_TO BE DONE_: Copy out the material below with each "GUI agent" swapped for "screen assistant", leaving everything else the same.

_MATERIAL SUPPLIED_:
## Start
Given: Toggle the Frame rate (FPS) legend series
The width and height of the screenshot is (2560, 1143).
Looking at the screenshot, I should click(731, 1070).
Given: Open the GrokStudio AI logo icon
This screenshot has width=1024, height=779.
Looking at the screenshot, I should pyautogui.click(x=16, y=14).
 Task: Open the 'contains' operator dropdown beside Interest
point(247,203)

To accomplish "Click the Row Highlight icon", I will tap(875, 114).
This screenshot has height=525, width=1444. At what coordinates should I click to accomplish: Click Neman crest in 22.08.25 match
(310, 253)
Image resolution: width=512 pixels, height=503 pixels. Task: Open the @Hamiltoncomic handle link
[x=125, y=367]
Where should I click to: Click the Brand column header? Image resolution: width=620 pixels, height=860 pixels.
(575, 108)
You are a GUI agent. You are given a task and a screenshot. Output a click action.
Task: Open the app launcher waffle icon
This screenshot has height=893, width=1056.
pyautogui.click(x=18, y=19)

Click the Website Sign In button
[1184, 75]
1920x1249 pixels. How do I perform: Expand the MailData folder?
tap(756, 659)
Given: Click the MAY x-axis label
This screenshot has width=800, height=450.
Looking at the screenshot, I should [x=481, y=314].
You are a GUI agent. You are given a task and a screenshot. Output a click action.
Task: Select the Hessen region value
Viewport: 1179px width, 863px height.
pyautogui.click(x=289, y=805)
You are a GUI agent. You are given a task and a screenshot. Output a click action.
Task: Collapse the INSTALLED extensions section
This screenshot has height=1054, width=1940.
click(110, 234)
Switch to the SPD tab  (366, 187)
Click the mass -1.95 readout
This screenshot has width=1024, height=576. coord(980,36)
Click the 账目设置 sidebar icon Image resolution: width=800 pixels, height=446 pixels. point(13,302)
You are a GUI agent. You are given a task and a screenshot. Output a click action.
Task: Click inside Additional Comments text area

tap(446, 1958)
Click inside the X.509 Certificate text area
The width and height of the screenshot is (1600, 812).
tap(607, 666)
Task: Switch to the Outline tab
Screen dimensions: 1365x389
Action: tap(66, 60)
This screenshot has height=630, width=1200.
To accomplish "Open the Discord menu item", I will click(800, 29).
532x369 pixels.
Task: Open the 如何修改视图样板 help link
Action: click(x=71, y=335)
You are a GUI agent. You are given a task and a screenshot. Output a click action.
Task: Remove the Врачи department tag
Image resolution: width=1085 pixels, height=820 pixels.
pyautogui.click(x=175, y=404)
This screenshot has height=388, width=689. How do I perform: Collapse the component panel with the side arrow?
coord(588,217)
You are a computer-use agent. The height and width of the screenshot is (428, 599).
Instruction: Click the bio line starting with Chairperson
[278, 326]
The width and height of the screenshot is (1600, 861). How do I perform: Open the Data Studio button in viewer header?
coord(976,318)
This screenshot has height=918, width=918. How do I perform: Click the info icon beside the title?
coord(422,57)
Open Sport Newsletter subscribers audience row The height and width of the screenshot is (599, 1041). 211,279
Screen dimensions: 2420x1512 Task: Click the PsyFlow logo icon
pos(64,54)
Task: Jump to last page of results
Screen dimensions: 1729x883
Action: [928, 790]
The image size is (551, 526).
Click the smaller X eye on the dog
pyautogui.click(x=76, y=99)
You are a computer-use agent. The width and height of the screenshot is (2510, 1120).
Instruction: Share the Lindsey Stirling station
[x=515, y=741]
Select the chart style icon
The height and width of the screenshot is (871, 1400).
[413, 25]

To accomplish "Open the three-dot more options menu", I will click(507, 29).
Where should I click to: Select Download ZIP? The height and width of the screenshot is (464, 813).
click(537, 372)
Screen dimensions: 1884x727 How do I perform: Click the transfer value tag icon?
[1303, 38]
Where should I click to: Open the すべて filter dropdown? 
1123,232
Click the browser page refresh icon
## End
_RESPONSE_:
Given: Toggle the Frame rate (FPS) legend series
The width and height of the screenshot is (2560, 1143).
Looking at the screenshot, I should click(731, 1070).
Given: Open the GrokStudio AI logo icon
This screenshot has width=1024, height=779.
Looking at the screenshot, I should pyautogui.click(x=16, y=14).
 Task: Open the 'contains' operator dropdown beside Interest
point(247,203)

To accomplish "Click the Row Highlight icon", I will tap(875, 114).
This screenshot has height=525, width=1444. At what coordinates should I click to accomplish: Click Neman crest in 22.08.25 match
(310, 253)
Image resolution: width=512 pixels, height=503 pixels. Task: Open the @Hamiltoncomic handle link
[x=125, y=367]
Where should I click to: Click the Brand column header? Image resolution: width=620 pixels, height=860 pixels.
(575, 108)
You are a screen assistant. You are given a task and a screenshot. Output a click action.
Task: Open the app launcher waffle icon
This screenshot has height=893, width=1056.
pyautogui.click(x=18, y=19)

Click the Website Sign In button
[1184, 75]
1920x1249 pixels. How do I perform: Expand the MailData folder?
tap(756, 659)
Given: Click the MAY x-axis label
This screenshot has width=800, height=450.
Looking at the screenshot, I should [x=481, y=314].
You are a screen assistant. You are given a task and a screenshot. Output a click action.
Task: Select the Hessen region value
Viewport: 1179px width, 863px height.
pyautogui.click(x=289, y=805)
You are a screen assistant. You are given a task and a screenshot. Output a click action.
Task: Collapse the INSTALLED extensions section
This screenshot has height=1054, width=1940.
click(110, 234)
Switch to the SPD tab  (366, 187)
Click the mass -1.95 readout
This screenshot has width=1024, height=576. coord(980,36)
Click the 账目设置 sidebar icon Image resolution: width=800 pixels, height=446 pixels. point(13,302)
You are a screen assistant. You are given a task and a screenshot. Output a click action.
Task: Click inside Additional Comments text area

tap(446, 1958)
Click inside the X.509 Certificate text area
The width and height of the screenshot is (1600, 812).
tap(607, 666)
Task: Switch to the Outline tab
Screen dimensions: 1365x389
Action: tap(66, 60)
This screenshot has height=630, width=1200.
To accomplish "Open the Discord menu item", I will click(800, 29).
532x369 pixels.
Task: Open the 如何修改视图样板 help link
Action: click(x=71, y=335)
You are a screen assistant. You are given a task and a screenshot. Output a click action.
Task: Remove the Врачи department tag
Image resolution: width=1085 pixels, height=820 pixels.
pyautogui.click(x=175, y=404)
This screenshot has height=388, width=689. How do I perform: Collapse the component panel with the side arrow?
coord(588,217)
You are a computer-use agent. The height and width of the screenshot is (428, 599).
Instruction: Click the bio line starting with Chairperson
[278, 326]
The width and height of the screenshot is (1600, 861). How do I perform: Open the Data Studio button in viewer header?
coord(976,318)
This screenshot has height=918, width=918. How do I perform: Click the info icon beside the title?
coord(422,57)
Open Sport Newsletter subscribers audience row The height and width of the screenshot is (599, 1041). 211,279
Screen dimensions: 2420x1512 Task: Click the PsyFlow logo icon
pos(64,54)
Task: Jump to last page of results
Screen dimensions: 1729x883
Action: [928, 790]
The image size is (551, 526).
Click the smaller X eye on the dog
pyautogui.click(x=76, y=99)
You are a computer-use agent. The width and height of the screenshot is (2510, 1120).
Instruction: Share the Lindsey Stirling station
[x=515, y=741]
Select the chart style icon
The height and width of the screenshot is (871, 1400).
[413, 25]

To accomplish "Open the three-dot more options menu", I will click(507, 29).
Where should I click to: Select Download ZIP? The height and width of the screenshot is (464, 813).
click(537, 372)
Screen dimensions: 1884x727 How do I perform: Click the transfer value tag icon?
[1303, 38]
Where should I click to: Open the すべて filter dropdown? 
1123,232
Click the browser page refresh icon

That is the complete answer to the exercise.